━━━ Input rows ━━━
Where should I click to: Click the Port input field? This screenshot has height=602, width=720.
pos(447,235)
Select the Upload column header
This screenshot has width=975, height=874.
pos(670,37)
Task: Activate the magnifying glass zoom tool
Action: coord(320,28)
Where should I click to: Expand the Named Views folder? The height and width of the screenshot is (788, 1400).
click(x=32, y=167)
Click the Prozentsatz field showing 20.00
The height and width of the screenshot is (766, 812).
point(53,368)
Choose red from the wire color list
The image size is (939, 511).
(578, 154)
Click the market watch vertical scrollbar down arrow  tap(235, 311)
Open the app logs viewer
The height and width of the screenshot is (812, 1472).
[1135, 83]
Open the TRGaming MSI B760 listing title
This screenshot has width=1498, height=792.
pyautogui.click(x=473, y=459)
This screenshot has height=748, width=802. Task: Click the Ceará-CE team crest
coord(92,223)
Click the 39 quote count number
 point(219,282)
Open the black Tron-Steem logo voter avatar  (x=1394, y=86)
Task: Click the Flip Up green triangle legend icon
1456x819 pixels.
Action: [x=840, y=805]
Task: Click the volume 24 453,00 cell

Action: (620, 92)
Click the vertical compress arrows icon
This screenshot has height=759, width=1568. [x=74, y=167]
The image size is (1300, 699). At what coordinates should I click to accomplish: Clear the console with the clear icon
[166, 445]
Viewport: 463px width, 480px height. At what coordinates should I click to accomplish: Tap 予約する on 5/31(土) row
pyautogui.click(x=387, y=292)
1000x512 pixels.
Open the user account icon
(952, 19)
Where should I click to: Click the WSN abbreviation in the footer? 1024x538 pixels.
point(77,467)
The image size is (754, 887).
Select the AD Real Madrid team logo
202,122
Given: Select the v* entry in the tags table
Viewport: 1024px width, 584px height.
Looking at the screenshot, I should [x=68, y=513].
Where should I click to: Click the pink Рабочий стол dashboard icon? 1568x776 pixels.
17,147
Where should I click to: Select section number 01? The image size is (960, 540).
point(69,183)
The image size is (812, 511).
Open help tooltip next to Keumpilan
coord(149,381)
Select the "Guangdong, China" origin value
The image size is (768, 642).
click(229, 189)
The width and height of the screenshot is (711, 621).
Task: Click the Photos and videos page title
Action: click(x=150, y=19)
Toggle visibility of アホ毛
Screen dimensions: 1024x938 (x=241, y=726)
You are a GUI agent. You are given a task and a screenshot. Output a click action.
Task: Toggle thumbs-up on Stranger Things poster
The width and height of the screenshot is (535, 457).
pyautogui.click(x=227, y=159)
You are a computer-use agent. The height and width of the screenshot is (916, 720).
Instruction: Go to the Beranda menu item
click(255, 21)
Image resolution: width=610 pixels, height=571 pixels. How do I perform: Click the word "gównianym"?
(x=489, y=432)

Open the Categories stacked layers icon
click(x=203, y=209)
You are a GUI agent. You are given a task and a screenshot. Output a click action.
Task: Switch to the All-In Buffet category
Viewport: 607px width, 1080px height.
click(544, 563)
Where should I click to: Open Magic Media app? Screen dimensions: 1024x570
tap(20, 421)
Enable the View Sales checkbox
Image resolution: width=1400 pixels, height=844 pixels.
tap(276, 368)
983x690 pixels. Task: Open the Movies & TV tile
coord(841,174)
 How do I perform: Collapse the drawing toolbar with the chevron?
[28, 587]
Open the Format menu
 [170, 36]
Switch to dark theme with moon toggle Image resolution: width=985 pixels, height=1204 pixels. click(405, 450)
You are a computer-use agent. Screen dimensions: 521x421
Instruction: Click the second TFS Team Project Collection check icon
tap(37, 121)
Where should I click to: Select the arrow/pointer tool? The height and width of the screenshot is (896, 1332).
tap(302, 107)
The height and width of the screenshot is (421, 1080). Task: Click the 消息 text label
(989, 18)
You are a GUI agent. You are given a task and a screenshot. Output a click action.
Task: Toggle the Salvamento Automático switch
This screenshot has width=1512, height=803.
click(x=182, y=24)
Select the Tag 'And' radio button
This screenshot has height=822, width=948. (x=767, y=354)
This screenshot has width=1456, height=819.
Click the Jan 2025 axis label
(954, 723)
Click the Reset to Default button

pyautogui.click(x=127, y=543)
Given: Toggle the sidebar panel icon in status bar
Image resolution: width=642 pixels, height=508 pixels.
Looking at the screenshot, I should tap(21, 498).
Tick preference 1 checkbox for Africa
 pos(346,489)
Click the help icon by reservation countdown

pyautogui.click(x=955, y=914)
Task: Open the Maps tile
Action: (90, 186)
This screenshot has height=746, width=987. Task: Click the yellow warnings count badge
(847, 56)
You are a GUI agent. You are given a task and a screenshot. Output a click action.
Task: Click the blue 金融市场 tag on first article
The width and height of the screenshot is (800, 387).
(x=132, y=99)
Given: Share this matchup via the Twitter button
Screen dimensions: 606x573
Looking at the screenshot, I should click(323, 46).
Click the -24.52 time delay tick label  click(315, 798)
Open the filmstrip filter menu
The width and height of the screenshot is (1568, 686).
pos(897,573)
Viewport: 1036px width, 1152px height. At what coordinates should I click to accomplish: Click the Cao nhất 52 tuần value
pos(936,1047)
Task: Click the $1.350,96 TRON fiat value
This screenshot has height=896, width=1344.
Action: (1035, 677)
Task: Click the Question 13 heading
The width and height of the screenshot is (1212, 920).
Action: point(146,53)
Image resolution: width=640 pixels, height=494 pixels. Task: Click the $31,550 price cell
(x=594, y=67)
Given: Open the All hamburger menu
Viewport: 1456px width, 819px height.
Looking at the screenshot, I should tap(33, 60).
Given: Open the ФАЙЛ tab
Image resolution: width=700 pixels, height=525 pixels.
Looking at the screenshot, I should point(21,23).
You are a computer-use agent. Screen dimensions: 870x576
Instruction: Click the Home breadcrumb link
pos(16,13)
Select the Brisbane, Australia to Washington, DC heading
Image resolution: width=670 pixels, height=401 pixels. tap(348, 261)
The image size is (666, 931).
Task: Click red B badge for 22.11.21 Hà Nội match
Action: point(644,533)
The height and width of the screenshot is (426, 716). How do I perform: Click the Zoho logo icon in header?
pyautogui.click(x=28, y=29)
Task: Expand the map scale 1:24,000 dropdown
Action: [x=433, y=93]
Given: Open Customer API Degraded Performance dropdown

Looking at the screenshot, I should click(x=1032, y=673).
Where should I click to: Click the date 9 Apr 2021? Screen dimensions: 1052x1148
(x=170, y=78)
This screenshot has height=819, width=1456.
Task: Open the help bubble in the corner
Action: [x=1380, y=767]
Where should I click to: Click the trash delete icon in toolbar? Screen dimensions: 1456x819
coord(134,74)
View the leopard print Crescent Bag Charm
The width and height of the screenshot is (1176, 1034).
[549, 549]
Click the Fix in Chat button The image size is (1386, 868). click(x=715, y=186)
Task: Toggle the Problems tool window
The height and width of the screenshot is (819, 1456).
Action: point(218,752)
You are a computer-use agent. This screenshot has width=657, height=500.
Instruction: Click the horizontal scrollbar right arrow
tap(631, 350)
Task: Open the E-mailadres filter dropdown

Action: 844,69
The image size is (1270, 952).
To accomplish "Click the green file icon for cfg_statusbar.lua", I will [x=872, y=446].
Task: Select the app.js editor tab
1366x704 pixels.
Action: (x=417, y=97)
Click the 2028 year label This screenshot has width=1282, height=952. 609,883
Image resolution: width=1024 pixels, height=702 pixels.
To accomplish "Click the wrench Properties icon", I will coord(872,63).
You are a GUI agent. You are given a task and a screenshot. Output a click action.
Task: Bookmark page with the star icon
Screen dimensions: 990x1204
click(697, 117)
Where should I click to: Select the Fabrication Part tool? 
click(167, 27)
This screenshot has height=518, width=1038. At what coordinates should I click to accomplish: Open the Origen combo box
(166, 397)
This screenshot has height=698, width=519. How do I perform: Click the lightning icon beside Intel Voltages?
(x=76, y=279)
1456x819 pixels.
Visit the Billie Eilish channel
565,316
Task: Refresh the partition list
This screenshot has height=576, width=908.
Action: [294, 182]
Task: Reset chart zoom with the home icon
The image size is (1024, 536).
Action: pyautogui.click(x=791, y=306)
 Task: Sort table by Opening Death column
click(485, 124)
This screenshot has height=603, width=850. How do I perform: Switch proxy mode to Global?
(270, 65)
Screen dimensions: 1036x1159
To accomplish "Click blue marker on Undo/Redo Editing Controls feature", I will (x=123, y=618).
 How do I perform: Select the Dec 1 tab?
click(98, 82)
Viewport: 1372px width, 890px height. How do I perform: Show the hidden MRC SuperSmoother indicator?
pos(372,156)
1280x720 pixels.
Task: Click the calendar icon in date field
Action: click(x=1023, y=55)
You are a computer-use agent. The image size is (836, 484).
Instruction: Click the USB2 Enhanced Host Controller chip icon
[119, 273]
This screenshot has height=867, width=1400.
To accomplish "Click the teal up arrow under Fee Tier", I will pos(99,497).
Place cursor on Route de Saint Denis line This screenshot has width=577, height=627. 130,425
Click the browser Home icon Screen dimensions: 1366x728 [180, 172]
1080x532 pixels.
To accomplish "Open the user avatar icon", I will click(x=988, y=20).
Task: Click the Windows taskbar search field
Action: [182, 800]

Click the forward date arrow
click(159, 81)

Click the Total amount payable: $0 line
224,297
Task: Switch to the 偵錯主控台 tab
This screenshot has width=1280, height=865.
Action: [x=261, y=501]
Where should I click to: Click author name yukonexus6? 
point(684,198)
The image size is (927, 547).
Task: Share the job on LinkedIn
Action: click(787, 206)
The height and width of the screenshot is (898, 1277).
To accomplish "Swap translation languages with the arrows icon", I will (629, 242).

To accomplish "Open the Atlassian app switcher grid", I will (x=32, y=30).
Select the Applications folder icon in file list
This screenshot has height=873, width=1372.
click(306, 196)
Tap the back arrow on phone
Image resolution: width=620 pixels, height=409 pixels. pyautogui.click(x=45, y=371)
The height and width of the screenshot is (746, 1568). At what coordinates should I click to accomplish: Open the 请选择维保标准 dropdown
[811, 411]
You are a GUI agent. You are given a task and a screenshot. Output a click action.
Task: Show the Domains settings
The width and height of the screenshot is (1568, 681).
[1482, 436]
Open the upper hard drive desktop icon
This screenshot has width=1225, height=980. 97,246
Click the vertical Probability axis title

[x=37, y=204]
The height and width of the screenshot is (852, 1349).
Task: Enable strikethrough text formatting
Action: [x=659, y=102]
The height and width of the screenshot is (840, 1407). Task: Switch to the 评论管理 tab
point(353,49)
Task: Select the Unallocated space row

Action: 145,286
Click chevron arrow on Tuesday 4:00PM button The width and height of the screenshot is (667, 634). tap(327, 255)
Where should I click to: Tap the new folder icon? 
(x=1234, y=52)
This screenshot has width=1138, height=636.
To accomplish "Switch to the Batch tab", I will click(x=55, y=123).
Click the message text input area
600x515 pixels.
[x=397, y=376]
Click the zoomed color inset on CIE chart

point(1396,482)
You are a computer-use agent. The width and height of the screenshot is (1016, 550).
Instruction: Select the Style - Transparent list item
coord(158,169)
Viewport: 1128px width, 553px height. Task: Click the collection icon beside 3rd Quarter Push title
━━━
To do:
Copy word for word the rows above, from the line with "Task: Select the Unallocated space row" through the line with "coord(158,169)", including both of those lines.

Exercise response:
Task: Select the Unallocated space row

Action: 145,286
Click chevron arrow on Tuesday 4:00PM button The width and height of the screenshot is (667, 634). tap(327, 255)
Where should I click to: Tap the new folder icon? 
(x=1234, y=52)
This screenshot has width=1138, height=636.
To accomplish "Switch to the Batch tab", I will click(x=55, y=123).
Click the message text input area
600x515 pixels.
[x=397, y=376]
Click the zoomed color inset on CIE chart

point(1396,482)
You are a computer-use agent. The width and height of the screenshot is (1016, 550).
Instruction: Select the Style - Transparent list item
coord(158,169)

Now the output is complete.